Networked through Sound: Listening to 20th Century Wildlife Sound Archives is an international collaborative research project funded jointly by the AHRC and the DFG and hosted by Cardiff University and FAU Erlangen-Nürnberg, which investigates the histories and contemporary relevance of a network of wildlife sound archives initiated in the mid 20th century in Europe and South Africa.

About
The first known sound recording of an animal was produced in 1889 by the German broadcaster and wildlife sound recordist Ludwig Koch, when he recorded a caged Common Shama thrush.

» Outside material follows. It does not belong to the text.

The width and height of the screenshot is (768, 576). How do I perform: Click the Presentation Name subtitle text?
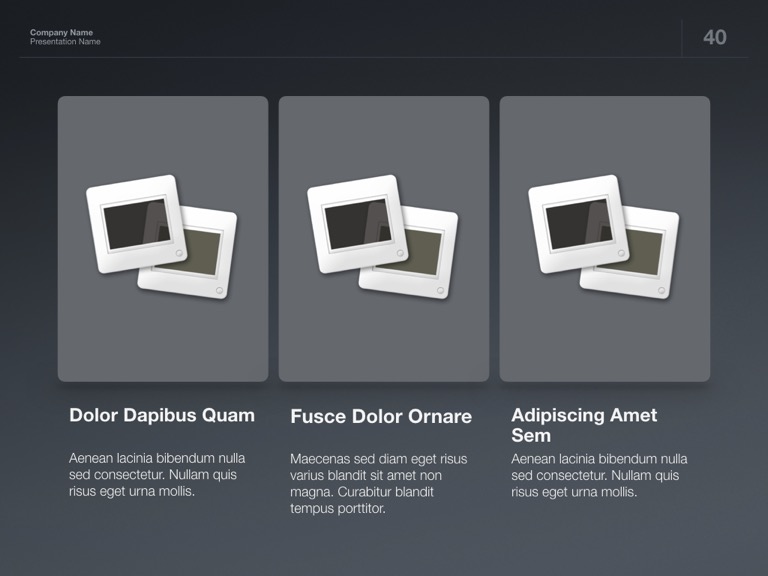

It wasn’t, however, until the 1930s that animal sound recording started to flourish, with the development of recording technologies and techniques that facilitated proximity to wild animals.

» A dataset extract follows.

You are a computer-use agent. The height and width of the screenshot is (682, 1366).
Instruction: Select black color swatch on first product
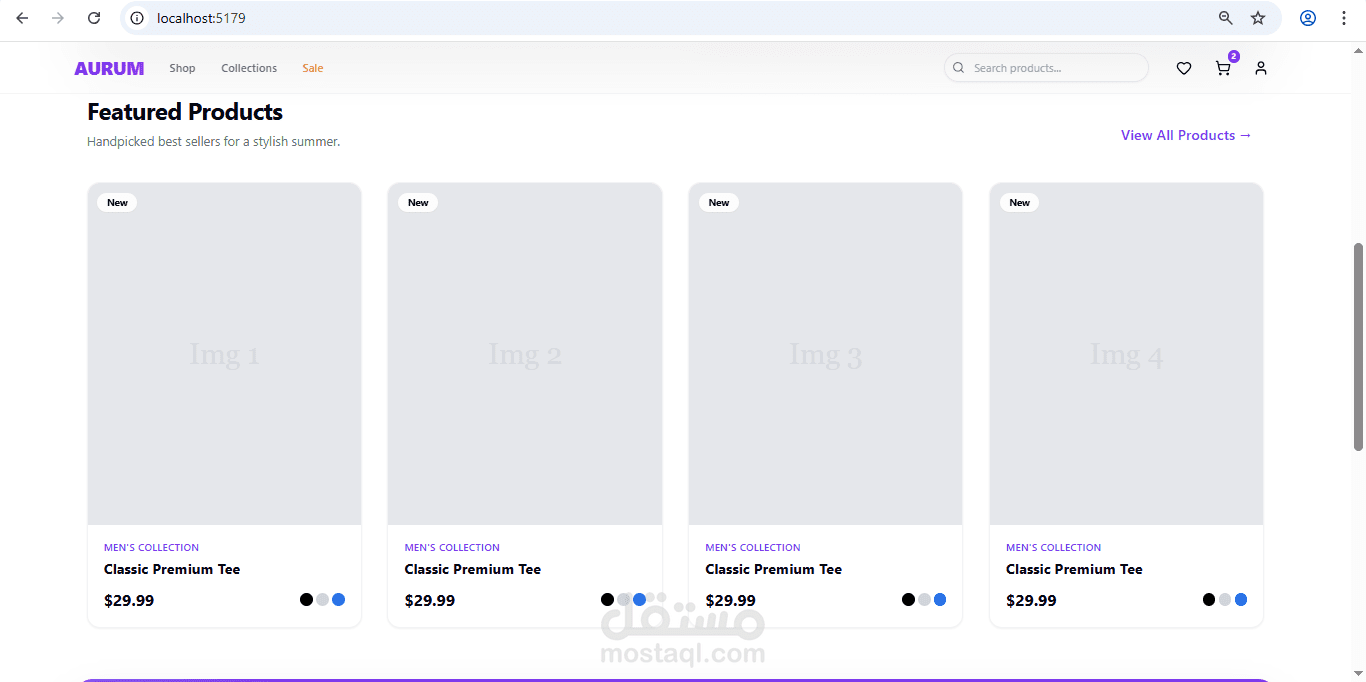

As animal recordings and interest in them started to proliferate, wildlife sound archives emerged as new sites of specialist scientific data sets, primarily as repositories of recordings for bioacoustics research, which is the study of animal sounds, and as reference libraries for the identification of species by scientific taxonomists and wildlife enthusiasts.
These archives and their recordings are of contemporary relevance, from their commercial application in Apps, films, and computer games, to their ongoing use in ecological monitoring for environmental conservation. This research project investigates the emergence of a network of seven wildlife sound archives initiated in the mid 20th century across Europe and South Africa.
The primary objective of the project is to understand how this network of wildlife sound archives, and the sound recordings they are composed of, are produced and consumed across different social and cultural contexts.
Aims
The Networked through Sound project explores:

- The ethical and political contexts in which the archival network has been produced
- The circulation of sound recordings and technologies between the network of archives
- The historic and contemporary objectives of the archival network
- The utility of wildlife sound recordings to address contemporary environmental issues
- The generation of knowledge about the natural world through sound recording.
Team
Marie Duchêne is a doctoral researcher based at Friedrich-Alexander-Universität Erlangen-Nürnberg. As part of her doctorate, she will focus on hidden and marginalized forms of expertise within European wildlife sound archives. Marie holds an M.A. in Historical Urban Studies and was previously research associate at TU Berlin.
Prof Sandra Jasper is Professor of Geography and holds the Chair in Cultural Geography and Society-Environment Research at Friedrich-Alexander-Universität Erlangen-Nürnberg. Her research interests are in cultural, urban, and environmental geography with a particular focus on urban nature and biodiversity, wastelands and infrastructures, sonic geographies, and feminist theory. She is the Principal Investigator for the project’s German component.
Dr Jonathan Prior is a Senior Lecturer in Human Geography at Cardiff University. His research spans cultural geography, environmental philosophy, sound studies, and landscape research. He has published work on the geographies of sound and sonic perception; environmental aesthetics; and ecological restoration and rewilding strategies. He is the Principal Investigator for the project’s British component.